Some high-end copy machines can accept documents with many pages up to and including book length documents. Those types of machines are at the leading edge of technology. They can actually format a manuscript retrieved from a computer file at one end of the machine, and spit out a bound paperback at the other end which includes a full-color printed paperback cover. Of course most offices don’t need a machine with that much capability.

The combination units of copier fax machines are prevalent in business and home offices everywhere. There are units intended for home use that are not going to be burdened with high volume copying or faxing, and those units are available at consumer prices that are far below the cost of a business class machine. A business class fax copier machine is typically designed with internal parts and features intended for higher volume production.

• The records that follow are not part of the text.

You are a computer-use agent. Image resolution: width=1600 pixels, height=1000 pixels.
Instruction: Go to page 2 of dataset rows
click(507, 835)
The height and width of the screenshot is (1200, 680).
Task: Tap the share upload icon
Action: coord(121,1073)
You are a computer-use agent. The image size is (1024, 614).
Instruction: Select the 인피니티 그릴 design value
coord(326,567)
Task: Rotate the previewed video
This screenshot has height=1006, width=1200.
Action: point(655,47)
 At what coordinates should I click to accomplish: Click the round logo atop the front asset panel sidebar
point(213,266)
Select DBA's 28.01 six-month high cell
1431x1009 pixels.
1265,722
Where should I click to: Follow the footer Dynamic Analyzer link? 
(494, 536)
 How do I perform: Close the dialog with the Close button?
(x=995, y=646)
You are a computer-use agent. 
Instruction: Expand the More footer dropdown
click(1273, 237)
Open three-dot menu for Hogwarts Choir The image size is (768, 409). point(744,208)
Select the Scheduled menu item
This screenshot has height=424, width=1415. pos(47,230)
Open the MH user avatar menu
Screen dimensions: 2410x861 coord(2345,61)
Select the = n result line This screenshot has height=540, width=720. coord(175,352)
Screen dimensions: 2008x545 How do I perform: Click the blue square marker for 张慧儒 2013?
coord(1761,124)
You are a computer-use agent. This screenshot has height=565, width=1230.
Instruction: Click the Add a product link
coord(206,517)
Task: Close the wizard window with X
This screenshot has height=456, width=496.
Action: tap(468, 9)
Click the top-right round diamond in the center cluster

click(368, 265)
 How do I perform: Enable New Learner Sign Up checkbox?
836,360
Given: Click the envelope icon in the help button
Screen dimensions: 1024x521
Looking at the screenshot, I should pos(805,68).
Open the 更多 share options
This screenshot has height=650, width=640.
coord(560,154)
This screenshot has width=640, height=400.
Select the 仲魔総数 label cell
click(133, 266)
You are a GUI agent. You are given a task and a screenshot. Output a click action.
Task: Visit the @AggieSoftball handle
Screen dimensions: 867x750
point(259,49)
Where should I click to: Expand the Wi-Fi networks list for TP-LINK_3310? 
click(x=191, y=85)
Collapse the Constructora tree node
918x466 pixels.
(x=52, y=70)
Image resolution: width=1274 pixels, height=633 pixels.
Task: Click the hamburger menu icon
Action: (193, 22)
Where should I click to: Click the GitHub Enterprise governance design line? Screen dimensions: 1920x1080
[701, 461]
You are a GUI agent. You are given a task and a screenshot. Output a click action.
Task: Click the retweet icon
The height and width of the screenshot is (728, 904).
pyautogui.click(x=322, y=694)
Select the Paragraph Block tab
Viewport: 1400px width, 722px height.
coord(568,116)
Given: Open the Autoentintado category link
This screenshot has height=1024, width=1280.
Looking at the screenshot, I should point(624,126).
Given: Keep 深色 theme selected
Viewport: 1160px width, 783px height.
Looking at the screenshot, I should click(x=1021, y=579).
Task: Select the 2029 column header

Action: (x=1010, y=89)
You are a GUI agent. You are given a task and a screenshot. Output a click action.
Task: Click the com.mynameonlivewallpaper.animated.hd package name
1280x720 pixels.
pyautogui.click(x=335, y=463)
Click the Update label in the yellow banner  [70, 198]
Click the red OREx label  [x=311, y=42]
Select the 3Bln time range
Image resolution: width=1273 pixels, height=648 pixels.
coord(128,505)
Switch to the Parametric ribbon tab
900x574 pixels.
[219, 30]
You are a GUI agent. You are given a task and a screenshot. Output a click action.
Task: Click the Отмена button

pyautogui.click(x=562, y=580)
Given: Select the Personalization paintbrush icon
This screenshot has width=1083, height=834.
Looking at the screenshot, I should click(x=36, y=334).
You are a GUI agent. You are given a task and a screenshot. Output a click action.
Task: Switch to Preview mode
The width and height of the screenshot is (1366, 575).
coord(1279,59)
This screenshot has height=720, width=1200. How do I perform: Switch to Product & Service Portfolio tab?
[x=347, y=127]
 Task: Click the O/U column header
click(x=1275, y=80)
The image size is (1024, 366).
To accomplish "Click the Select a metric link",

Still, in offices all over the world there are office workers who will make copies at the copier fax machine only to go ahead and take those copies and fax them from the old stand-alone fax machine that is still tucked away somewhere in the office. Old habits are hard to break, but having a good trainer who is an employee of the business can usually get others to use the abundant features found on the new combination units.

New copier fax machines can copy both sides, staple together the output of a several page document, copy in full vivid color, fax the document to a single fax destination point or multiple destinations, and even email the document to email lists. Not only are the new machines capable of doing all of this, they can do it automatically without extended operator involvement. Using a stand-alone unit to fax a document that is several pages long, and that was printed on both sides, requires extra work and time from the sender that is not necessary with the new machines.

If there is one of those new fax copier machines in the office, get training on its use or read the manual. They save time and have features that will allow the most complicated document to be copied or faxed with ease after the features of the machine are made known to the user.